Reed, the founder of the Faith and Freedom Coalition, has joined other figures on the religious right in endorsing immigration reform. On Tuesday, he officially joined with the Partnership for a New American Economy, a group co-founded by New York City Mayor Michael Bloomberg, to push Congress to pass reform at a press conference in Miami.

The efforts of the religious right have helped get social conservatives on board with the immigration effort, which may encourage Republicans on the fence to ultimately vote yes.

But unlike some of his religious cohorts who have spoken in favor of broad principles, Reed has weighed in on policies that have sewn division among lawmakers on Capitol Hill. He is proposing a specific plan that would allow some, but not all, undocumented immigrants to eventually seek citizenship.
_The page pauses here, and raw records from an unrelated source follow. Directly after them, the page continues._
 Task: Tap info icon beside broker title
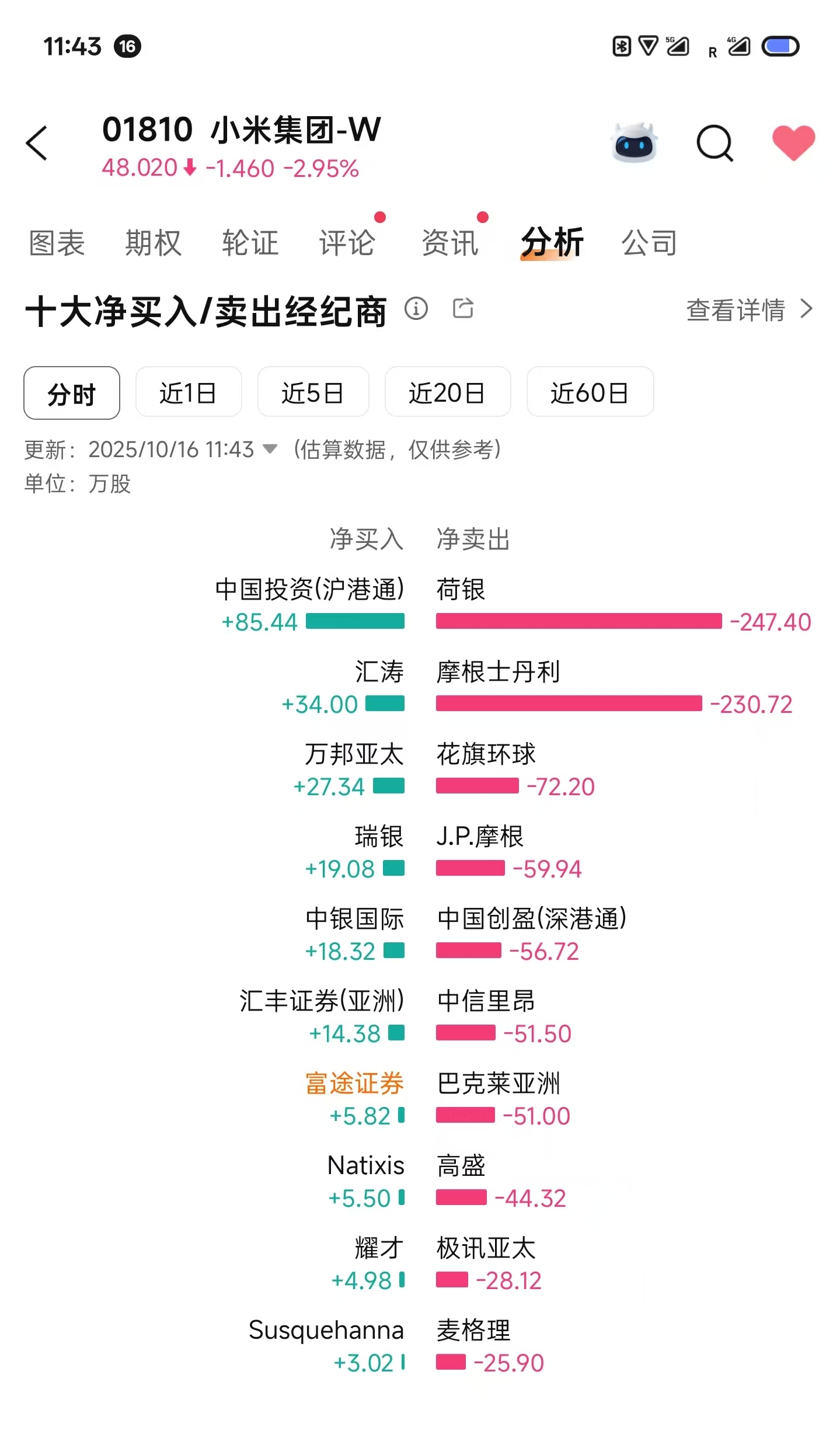(x=416, y=308)
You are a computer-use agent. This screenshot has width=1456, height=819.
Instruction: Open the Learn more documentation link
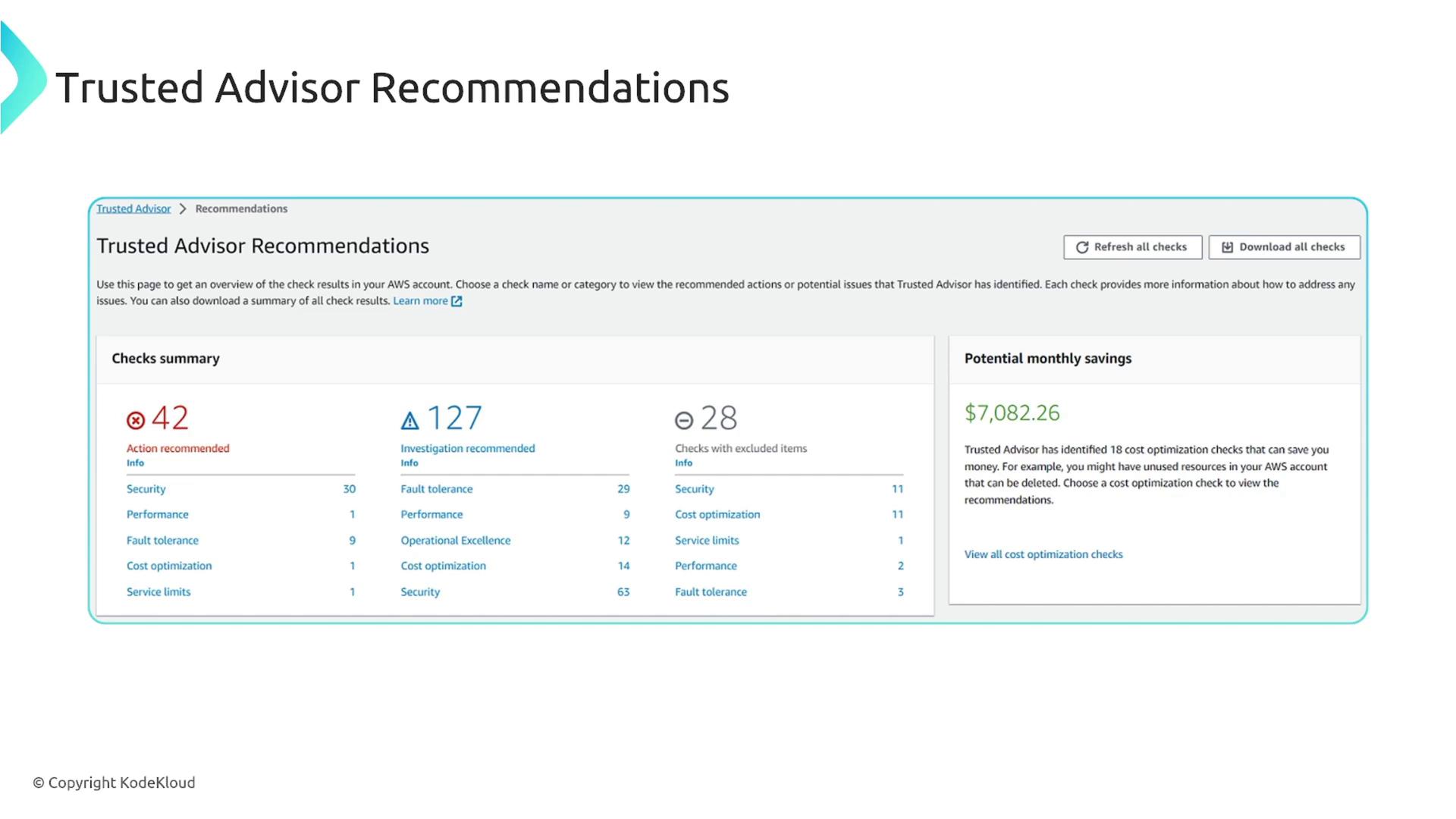pyautogui.click(x=420, y=301)
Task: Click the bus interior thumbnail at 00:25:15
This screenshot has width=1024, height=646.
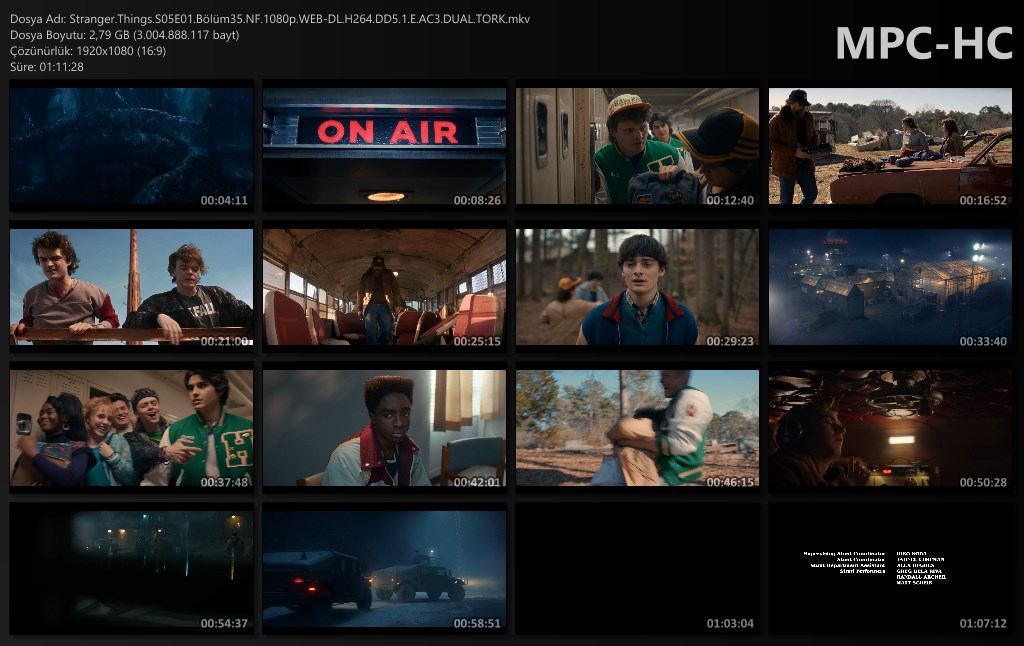Action: pyautogui.click(x=384, y=287)
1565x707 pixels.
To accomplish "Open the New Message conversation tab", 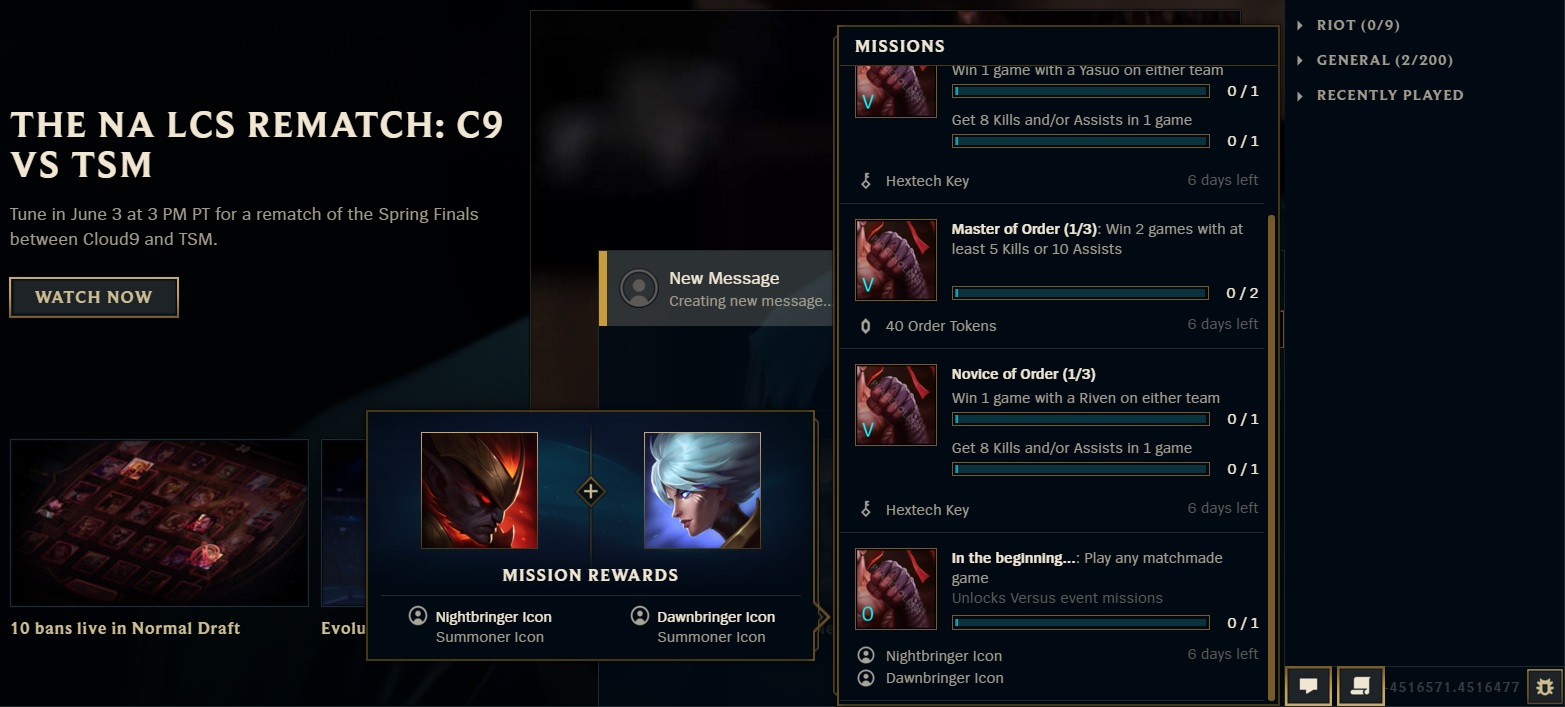I will [716, 288].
Under Reed's principles, immigrants who entered the U.S. legally but overstayed their visas could seek citizenship after they meet certain criteria, such as paying fines and back taxes. Those people make up 45 percent of all undocumented immigrants, according to some estimates.

But immigrants who crossed the border illegally, Reed says, should not be guaranteed a path to citizenship.

"We think that if you entered the country illegally to begin with, then it is a mistake to guarantee you a path to citizenship because you then get treated actually better than people who have waited in line for years or in some cases over a decade to enter legally," he said during an interview with ABC/Univision.

Reed believes that immigrants who entered the U.S. illegally should be allowed to apply for a visa that allows them to remain in the country legally, after paying fines and back taxes, and learning English. But not all should be able to seek citizenship, according to Reed.

"We don't say that none of them should ever become citizens, we just don't favor a guaranteed path to citizenship ... for every one of those individuals," he said.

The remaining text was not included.